▶ [SUPPLIED DATA]:
= Beginning of Section =
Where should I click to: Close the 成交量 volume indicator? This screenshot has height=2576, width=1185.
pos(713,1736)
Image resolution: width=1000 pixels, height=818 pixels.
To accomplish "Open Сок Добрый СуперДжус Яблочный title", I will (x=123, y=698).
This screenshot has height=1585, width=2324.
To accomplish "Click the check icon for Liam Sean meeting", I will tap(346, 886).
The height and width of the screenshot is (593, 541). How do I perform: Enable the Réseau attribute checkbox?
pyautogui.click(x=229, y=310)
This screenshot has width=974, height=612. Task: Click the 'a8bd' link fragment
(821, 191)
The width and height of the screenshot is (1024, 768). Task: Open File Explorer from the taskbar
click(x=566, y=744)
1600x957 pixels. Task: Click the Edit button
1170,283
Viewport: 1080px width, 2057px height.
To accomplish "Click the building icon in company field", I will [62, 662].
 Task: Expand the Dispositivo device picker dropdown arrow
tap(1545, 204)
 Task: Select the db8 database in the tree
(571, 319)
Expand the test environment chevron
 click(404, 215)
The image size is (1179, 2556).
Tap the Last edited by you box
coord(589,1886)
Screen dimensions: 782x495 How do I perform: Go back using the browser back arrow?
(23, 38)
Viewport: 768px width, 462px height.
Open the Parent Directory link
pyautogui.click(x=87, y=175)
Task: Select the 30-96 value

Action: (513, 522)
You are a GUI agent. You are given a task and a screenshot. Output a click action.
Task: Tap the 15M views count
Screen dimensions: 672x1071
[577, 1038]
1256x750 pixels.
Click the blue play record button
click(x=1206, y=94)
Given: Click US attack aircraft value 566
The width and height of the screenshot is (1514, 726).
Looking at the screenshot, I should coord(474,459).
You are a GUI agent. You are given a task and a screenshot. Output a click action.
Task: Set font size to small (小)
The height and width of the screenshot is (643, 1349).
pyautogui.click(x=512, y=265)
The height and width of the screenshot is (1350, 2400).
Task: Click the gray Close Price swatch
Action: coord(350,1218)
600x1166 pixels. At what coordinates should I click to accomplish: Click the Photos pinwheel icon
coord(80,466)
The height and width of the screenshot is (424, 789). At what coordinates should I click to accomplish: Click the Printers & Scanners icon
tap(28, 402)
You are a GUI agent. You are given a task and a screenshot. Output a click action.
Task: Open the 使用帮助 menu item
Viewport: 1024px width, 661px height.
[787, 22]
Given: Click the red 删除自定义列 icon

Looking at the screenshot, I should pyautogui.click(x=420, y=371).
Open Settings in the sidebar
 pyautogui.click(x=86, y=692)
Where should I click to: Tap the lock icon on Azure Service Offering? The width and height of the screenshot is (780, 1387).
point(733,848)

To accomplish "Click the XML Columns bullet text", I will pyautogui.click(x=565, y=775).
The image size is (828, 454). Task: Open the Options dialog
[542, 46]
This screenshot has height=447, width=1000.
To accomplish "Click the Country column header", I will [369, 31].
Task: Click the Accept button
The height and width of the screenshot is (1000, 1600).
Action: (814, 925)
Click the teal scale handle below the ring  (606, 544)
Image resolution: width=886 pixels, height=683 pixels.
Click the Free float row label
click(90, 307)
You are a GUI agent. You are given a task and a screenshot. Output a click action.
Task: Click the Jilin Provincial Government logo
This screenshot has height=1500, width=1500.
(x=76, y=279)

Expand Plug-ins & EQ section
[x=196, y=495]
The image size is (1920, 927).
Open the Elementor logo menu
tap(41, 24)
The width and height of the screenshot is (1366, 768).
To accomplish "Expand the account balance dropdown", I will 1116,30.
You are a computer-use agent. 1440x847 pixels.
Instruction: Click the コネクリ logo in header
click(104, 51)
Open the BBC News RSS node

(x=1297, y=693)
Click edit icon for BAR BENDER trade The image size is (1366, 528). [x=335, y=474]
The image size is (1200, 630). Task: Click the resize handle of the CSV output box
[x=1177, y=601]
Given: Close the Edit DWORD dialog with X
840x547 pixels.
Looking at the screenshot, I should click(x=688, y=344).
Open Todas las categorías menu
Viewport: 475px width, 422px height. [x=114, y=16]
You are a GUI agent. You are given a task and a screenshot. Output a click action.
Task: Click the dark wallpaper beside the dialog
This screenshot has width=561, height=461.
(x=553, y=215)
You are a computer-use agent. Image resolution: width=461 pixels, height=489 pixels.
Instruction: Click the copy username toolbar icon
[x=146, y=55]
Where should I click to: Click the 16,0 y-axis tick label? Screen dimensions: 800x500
= End of Section =
▶ [WORK INSTRUCTIONS]:
When you answer, return each line of the material exactly as it was written.

▶ [RESPONSE AREA]:
Where should I click to: Close the 成交量 volume indicator? This screenshot has height=2576, width=1185.
pos(713,1736)
Image resolution: width=1000 pixels, height=818 pixels.
To accomplish "Open Сок Добрый СуперДжус Яблочный title", I will (x=123, y=698).
This screenshot has height=1585, width=2324.
To accomplish "Click the check icon for Liam Sean meeting", I will tap(346, 886).
The height and width of the screenshot is (593, 541). How do I perform: Enable the Réseau attribute checkbox?
pyautogui.click(x=229, y=310)
This screenshot has width=974, height=612. Task: Click the 'a8bd' link fragment
(821, 191)
The width and height of the screenshot is (1024, 768). Task: Open File Explorer from the taskbar
click(x=566, y=744)
1600x957 pixels. Task: Click the Edit button
1170,283
Viewport: 1080px width, 2057px height.
To accomplish "Click the building icon in company field", I will [62, 662].
 Task: Expand the Dispositivo device picker dropdown arrow
tap(1545, 204)
 Task: Select the db8 database in the tree
(571, 319)
Expand the test environment chevron
 click(404, 215)
The image size is (1179, 2556).
Tap the Last edited by you box
coord(589,1886)
Screen dimensions: 782x495 How do I perform: Go back using the browser back arrow?
(23, 38)
Viewport: 768px width, 462px height.
Open the Parent Directory link
pyautogui.click(x=87, y=175)
Task: Select the 30-96 value

Action: (513, 522)
You are a GUI agent. You are given a task and a screenshot. Output a click action.
Task: Tap the 15M views count
Screen dimensions: 672x1071
[577, 1038]
1256x750 pixels.
Click the blue play record button
click(x=1206, y=94)
Given: Click US attack aircraft value 566
The width and height of the screenshot is (1514, 726).
Looking at the screenshot, I should coord(474,459).
You are a GUI agent. You are given a task and a screenshot. Output a click action.
Task: Set font size to small (小)
The height and width of the screenshot is (643, 1349).
pyautogui.click(x=512, y=265)
The height and width of the screenshot is (1350, 2400).
Task: Click the gray Close Price swatch
Action: coord(350,1218)
600x1166 pixels. At what coordinates should I click to accomplish: Click the Photos pinwheel icon
coord(80,466)
The height and width of the screenshot is (424, 789). At what coordinates should I click to accomplish: Click the Printers & Scanners icon
tap(28, 402)
You are a GUI agent. You are given a task and a screenshot. Output a click action.
Task: Open the 使用帮助 menu item
Viewport: 1024px width, 661px height.
[787, 22]
Given: Click the red 删除自定义列 icon

Looking at the screenshot, I should pyautogui.click(x=420, y=371).
Open Settings in the sidebar
 pyautogui.click(x=86, y=692)
Where should I click to: Tap the lock icon on Azure Service Offering? The width and height of the screenshot is (780, 1387).
point(733,848)

To accomplish "Click the XML Columns bullet text", I will pyautogui.click(x=565, y=775).
The image size is (828, 454). Task: Open the Options dialog
[542, 46]
This screenshot has height=447, width=1000.
To accomplish "Click the Country column header", I will [369, 31].
Task: Click the Accept button
The height and width of the screenshot is (1000, 1600).
Action: (814, 925)
Click the teal scale handle below the ring  (606, 544)
Image resolution: width=886 pixels, height=683 pixels.
Click the Free float row label
click(90, 307)
You are a GUI agent. You are given a task and a screenshot. Output a click action.
Task: Click the Jilin Provincial Government logo
This screenshot has height=1500, width=1500.
(x=76, y=279)

Expand Plug-ins & EQ section
[x=196, y=495]
The image size is (1920, 927).
Open the Elementor logo menu
tap(41, 24)
The width and height of the screenshot is (1366, 768).
To accomplish "Expand the account balance dropdown", I will 1116,30.
You are a computer-use agent. 1440x847 pixels.
Instruction: Click the コネクリ logo in header
click(104, 51)
Open the BBC News RSS node

(x=1297, y=693)
Click edit icon for BAR BENDER trade The image size is (1366, 528). [x=335, y=474]
The image size is (1200, 630). Task: Click the resize handle of the CSV output box
[x=1177, y=601]
Given: Close the Edit DWORD dialog with X
840x547 pixels.
Looking at the screenshot, I should click(x=688, y=344).
Open Todas las categorías menu
Viewport: 475px width, 422px height. [x=114, y=16]
You are a GUI agent. You are given a task and a screenshot. Output a click action.
Task: Click the dark wallpaper beside the dialog
This screenshot has width=561, height=461.
(x=553, y=215)
You are a computer-use agent. Image resolution: width=461 pixels, height=489 pixels.
Instruction: Click the copy username toolbar icon
[x=146, y=55]
Where should I click to: Click the 16,0 y-axis tick label? Screen dimensions: 800x500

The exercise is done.